# Problem
Repeat back the listing below, word for word and in full.

# Study material
=====

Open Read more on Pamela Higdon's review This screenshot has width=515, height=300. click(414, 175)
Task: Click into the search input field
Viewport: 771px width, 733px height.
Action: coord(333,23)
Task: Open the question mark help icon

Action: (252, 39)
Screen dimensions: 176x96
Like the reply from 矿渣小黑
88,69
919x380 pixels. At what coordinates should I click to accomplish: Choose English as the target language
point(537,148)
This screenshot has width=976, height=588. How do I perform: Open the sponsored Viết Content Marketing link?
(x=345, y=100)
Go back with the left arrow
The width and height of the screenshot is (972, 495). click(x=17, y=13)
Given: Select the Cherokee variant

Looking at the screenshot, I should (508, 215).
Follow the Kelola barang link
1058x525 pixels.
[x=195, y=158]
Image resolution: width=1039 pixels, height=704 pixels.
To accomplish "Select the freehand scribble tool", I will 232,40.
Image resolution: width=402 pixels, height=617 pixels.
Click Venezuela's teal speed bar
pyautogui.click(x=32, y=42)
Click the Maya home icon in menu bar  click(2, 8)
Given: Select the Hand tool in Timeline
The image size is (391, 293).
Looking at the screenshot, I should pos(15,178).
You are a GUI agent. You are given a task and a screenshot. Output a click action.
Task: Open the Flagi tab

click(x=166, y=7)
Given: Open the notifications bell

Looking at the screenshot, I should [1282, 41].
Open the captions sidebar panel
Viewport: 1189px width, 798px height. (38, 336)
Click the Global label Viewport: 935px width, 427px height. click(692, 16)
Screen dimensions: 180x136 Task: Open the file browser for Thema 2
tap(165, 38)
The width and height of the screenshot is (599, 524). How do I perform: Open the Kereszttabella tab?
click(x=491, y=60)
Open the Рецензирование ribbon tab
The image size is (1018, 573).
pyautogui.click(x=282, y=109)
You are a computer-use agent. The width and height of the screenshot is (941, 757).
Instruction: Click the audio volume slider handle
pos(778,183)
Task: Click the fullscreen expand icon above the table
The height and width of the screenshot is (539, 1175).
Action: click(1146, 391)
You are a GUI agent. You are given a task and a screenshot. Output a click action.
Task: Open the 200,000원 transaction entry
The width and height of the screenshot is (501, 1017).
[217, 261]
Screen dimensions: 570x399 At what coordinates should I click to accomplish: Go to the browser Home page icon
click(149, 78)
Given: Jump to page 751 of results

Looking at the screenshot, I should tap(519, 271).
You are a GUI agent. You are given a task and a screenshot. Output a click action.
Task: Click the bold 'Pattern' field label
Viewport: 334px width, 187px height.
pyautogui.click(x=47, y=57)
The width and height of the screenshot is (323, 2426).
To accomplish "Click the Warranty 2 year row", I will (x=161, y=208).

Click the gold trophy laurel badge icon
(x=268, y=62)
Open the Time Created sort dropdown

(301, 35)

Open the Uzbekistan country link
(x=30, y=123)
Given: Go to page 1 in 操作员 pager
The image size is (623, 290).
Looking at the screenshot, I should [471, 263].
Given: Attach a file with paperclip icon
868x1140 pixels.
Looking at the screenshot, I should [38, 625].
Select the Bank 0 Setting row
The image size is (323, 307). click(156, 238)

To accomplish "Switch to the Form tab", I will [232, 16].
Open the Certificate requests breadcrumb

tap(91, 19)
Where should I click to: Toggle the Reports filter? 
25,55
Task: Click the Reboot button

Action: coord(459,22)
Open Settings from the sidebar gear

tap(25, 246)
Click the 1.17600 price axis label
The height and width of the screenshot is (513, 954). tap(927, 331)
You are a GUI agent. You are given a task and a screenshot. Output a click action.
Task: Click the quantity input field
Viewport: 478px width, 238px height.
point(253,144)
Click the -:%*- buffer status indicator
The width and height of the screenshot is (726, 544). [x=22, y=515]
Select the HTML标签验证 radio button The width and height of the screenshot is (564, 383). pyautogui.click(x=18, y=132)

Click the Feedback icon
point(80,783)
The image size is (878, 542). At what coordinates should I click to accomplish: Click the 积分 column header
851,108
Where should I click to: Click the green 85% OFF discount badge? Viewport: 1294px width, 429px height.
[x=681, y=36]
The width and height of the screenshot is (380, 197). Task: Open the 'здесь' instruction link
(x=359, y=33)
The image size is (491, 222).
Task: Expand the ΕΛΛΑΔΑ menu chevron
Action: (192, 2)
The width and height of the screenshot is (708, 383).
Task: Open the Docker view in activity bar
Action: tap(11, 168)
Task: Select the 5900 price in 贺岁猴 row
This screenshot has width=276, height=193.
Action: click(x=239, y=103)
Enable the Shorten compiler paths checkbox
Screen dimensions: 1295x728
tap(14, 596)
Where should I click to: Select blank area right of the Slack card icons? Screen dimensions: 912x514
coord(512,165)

=====

# Result of this exercise
Open Read more on Pamela Higdon's review This screenshot has width=515, height=300. click(414, 175)
Task: Click into the search input field
Viewport: 771px width, 733px height.
Action: coord(333,23)
Task: Open the question mark help icon

Action: (252, 39)
Screen dimensions: 176x96
Like the reply from 矿渣小黑
88,69
919x380 pixels. At what coordinates should I click to accomplish: Choose English as the target language
point(537,148)
This screenshot has width=976, height=588. How do I perform: Open the sponsored Viết Content Marketing link?
(x=345, y=100)
Go back with the left arrow
The width and height of the screenshot is (972, 495). click(x=17, y=13)
Given: Select the Cherokee variant

Looking at the screenshot, I should (508, 215).
Follow the Kelola barang link
1058x525 pixels.
[x=195, y=158]
Image resolution: width=1039 pixels, height=704 pixels.
To accomplish "Select the freehand scribble tool", I will 232,40.
Image resolution: width=402 pixels, height=617 pixels.
Click Venezuela's teal speed bar
pyautogui.click(x=32, y=42)
Click the Maya home icon in menu bar  click(2, 8)
Given: Select the Hand tool in Timeline
The image size is (391, 293).
Looking at the screenshot, I should pos(15,178).
You are a GUI agent. You are given a task and a screenshot. Output a click action.
Task: Open the Flagi tab

click(x=166, y=7)
Given: Open the notifications bell

Looking at the screenshot, I should [1282, 41].
Open the captions sidebar panel
Viewport: 1189px width, 798px height. (38, 336)
Click the Global label Viewport: 935px width, 427px height. click(692, 16)
Screen dimensions: 180x136 Task: Open the file browser for Thema 2
tap(165, 38)
The width and height of the screenshot is (599, 524). How do I perform: Open the Kereszttabella tab?
click(x=491, y=60)
Open the Рецензирование ribbon tab
The image size is (1018, 573).
pyautogui.click(x=282, y=109)
You are a computer-use agent. The width and height of the screenshot is (941, 757).
Instruction: Click the audio volume slider handle
pos(778,183)
Task: Click the fullscreen expand icon above the table
The height and width of the screenshot is (539, 1175).
Action: click(1146, 391)
You are a GUI agent. You are given a task and a screenshot. Output a click action.
Task: Open the 200,000원 transaction entry
The width and height of the screenshot is (501, 1017).
[217, 261]
Screen dimensions: 570x399 At what coordinates should I click to accomplish: Go to the browser Home page icon
click(149, 78)
Given: Jump to page 751 of results

Looking at the screenshot, I should tap(519, 271).
You are a GUI agent. You are given a task and a screenshot. Output a click action.
Task: Click the bold 'Pattern' field label
Viewport: 334px width, 187px height.
pyautogui.click(x=47, y=57)
The width and height of the screenshot is (323, 2426).
To accomplish "Click the Warranty 2 year row", I will (x=161, y=208).

Click the gold trophy laurel badge icon
(x=268, y=62)
Open the Time Created sort dropdown

(301, 35)

Open the Uzbekistan country link
(x=30, y=123)
Given: Go to page 1 in 操作员 pager
The image size is (623, 290).
Looking at the screenshot, I should [471, 263].
Given: Attach a file with paperclip icon
868x1140 pixels.
Looking at the screenshot, I should [38, 625].
Select the Bank 0 Setting row
The image size is (323, 307). click(156, 238)

To accomplish "Switch to the Form tab", I will [232, 16].
Open the Certificate requests breadcrumb

tap(91, 19)
Where should I click to: Toggle the Reports filter? 
25,55
Task: Click the Reboot button

Action: coord(459,22)
Open Settings from the sidebar gear

tap(25, 246)
Click the 1.17600 price axis label
The height and width of the screenshot is (513, 954). tap(927, 331)
You are a GUI agent. You are given a task and a screenshot. Output a click action.
Task: Click the quantity input field
Viewport: 478px width, 238px height.
point(253,144)
Click the -:%*- buffer status indicator
The width and height of the screenshot is (726, 544). [x=22, y=515]
Select the HTML标签验证 radio button The width and height of the screenshot is (564, 383). pyautogui.click(x=18, y=132)

Click the Feedback icon
point(80,783)
The image size is (878, 542). At what coordinates should I click to accomplish: Click the 积分 column header
851,108
Where should I click to: Click the green 85% OFF discount badge? Viewport: 1294px width, 429px height.
[x=681, y=36]
The width and height of the screenshot is (380, 197). Task: Open the 'здесь' instruction link
(x=359, y=33)
The image size is (491, 222).
Task: Expand the ΕΛΛΑΔΑ menu chevron
Action: (192, 2)
The width and height of the screenshot is (708, 383).
Task: Open the Docker view in activity bar
Action: tap(11, 168)
Task: Select the 5900 price in 贺岁猴 row
This screenshot has width=276, height=193.
Action: click(x=239, y=103)
Enable the Shorten compiler paths checkbox
Screen dimensions: 1295x728
tap(14, 596)
Where should I click to: Select blank area right of the Slack card icons? Screen dimensions: 912x514
coord(512,165)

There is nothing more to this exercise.